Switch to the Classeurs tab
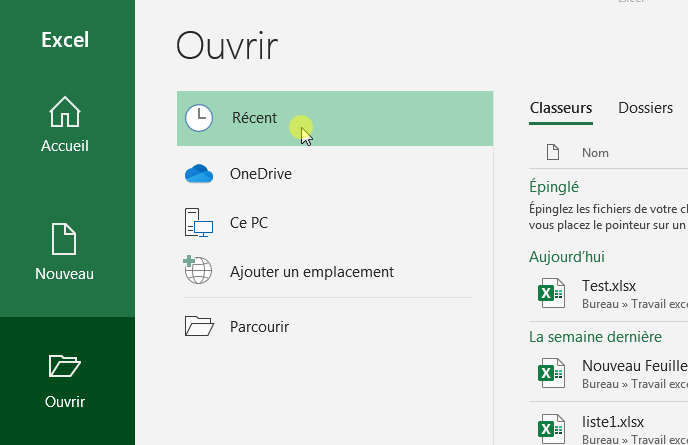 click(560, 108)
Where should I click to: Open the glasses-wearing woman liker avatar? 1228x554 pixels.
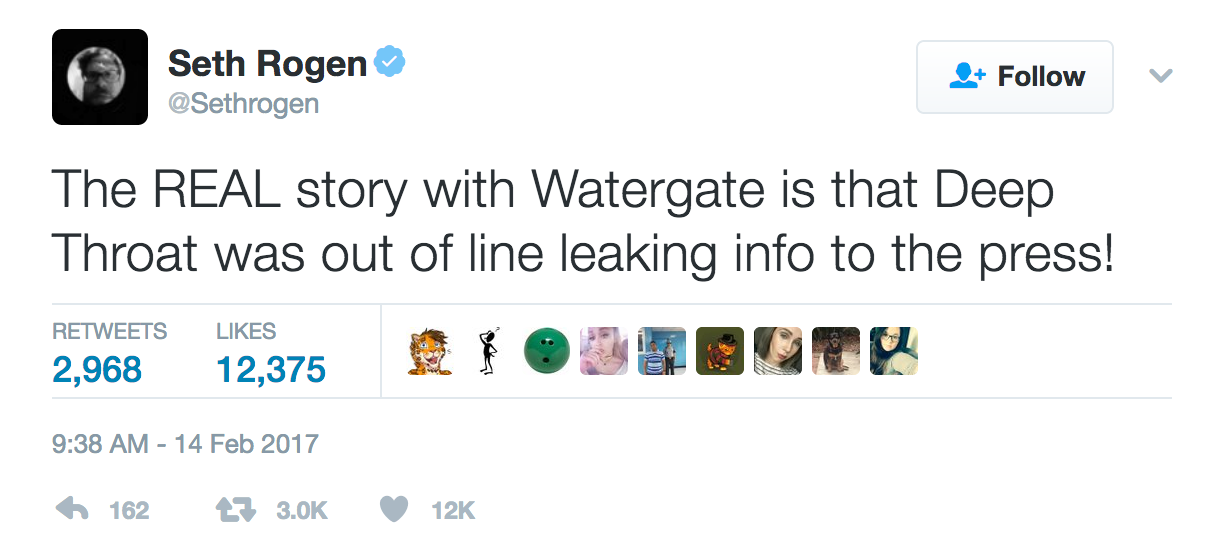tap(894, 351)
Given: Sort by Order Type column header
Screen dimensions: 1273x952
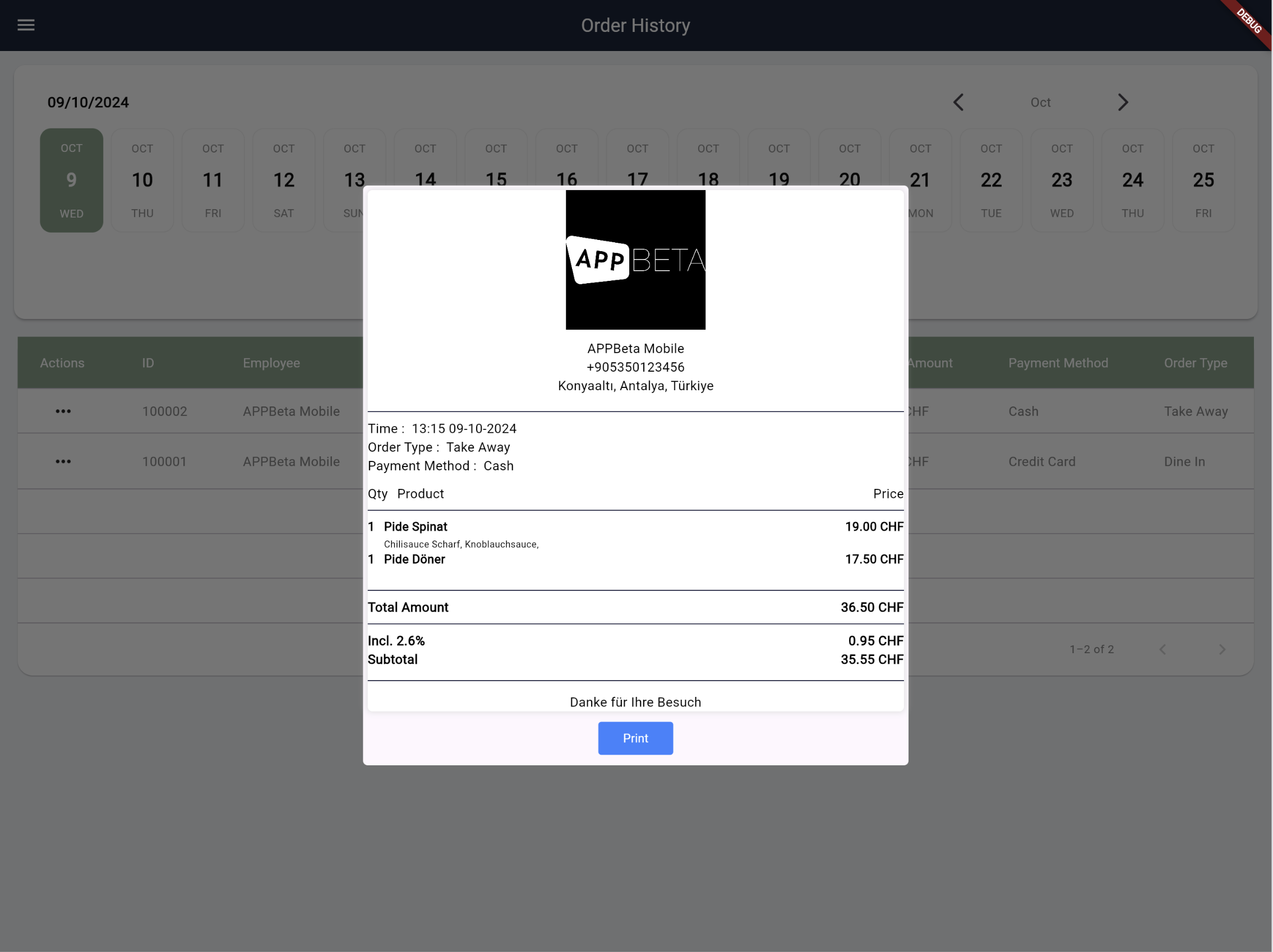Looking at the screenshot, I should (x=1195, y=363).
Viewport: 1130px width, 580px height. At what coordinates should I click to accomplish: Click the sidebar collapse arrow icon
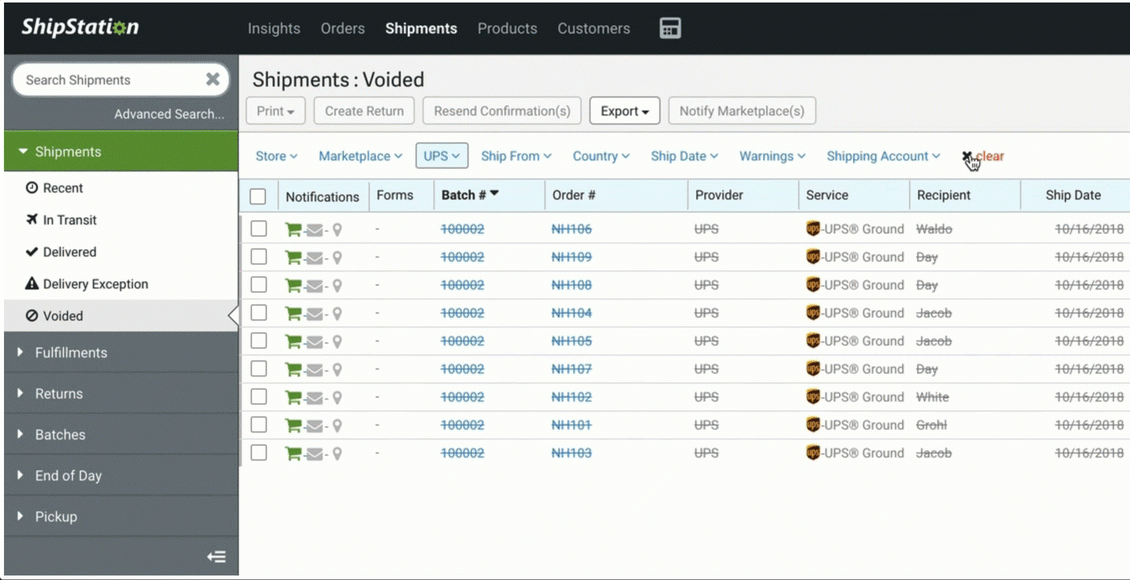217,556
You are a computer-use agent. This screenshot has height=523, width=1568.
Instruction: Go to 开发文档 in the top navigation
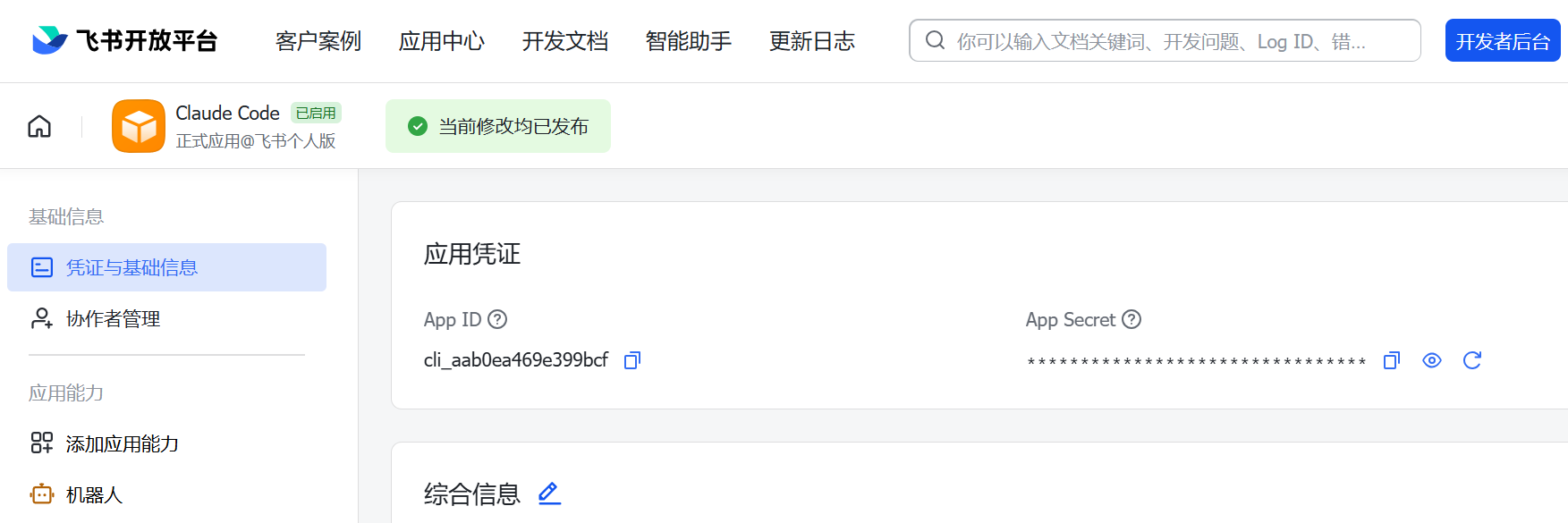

Requirement
Starting at the line that contains "Viewport: 1130px width, 580px" and ending at the end of the listing, write those lines out again with "sidebar" switched to "side panel" and nothing else changed. Leave the pictures out.

Full answer
Viewport: 1130px width, 580px height. At what coordinates should I click to accomplish: Click the side panel collapse arrow icon
217,556
You are a computer-use agent. This screenshot has height=523, width=1568.
Instruction: Go to 开发文档 in the top navigation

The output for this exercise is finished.